Friday 27 February 2015

Reflections on last session: Wednesday 27 February 2015

Thank you to Odile for an extremely interesting insight into the tensions between neo-liberal economic theory and Catholic Social Teaching from the perspective of a practitioner with wide experience in a variety of different organizations including the EU Commission and a UN specialized agency.

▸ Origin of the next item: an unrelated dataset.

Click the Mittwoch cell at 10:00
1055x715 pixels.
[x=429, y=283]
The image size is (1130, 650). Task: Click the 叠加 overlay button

I think what struck me most forcibly was the way that a theory can become a straitjacket: instead of a starting point which then has to take into account the messy realities of culture and psychology, Odile sketched the ways a blind adherence to an economic model can lead to unsuitable policies in the real world. The virtue of prudentia (practical wisdom) is relevant here:

547. The lay faithful should act according to the dictates of prudence, the virtue that makes it possible to discern the true good in every circumstance and to choose the right means for achieving it. Thanks to this virtue, moral principles are applied correctly to particular cases. We can identify three distinct moments as prudence is exercised to clarify and evaluate situations, to inspire decisions and to prompt action. The first moment is seen in the reflection and consultation by which the question is studied and the necessary opinions sought. The second moment is that of evaluation, as the reality is analyzed and judged in the light of God's plan. The third moment, that of decision, is based on the preceding steps and makes it possible to choose between the different actions that may be taken.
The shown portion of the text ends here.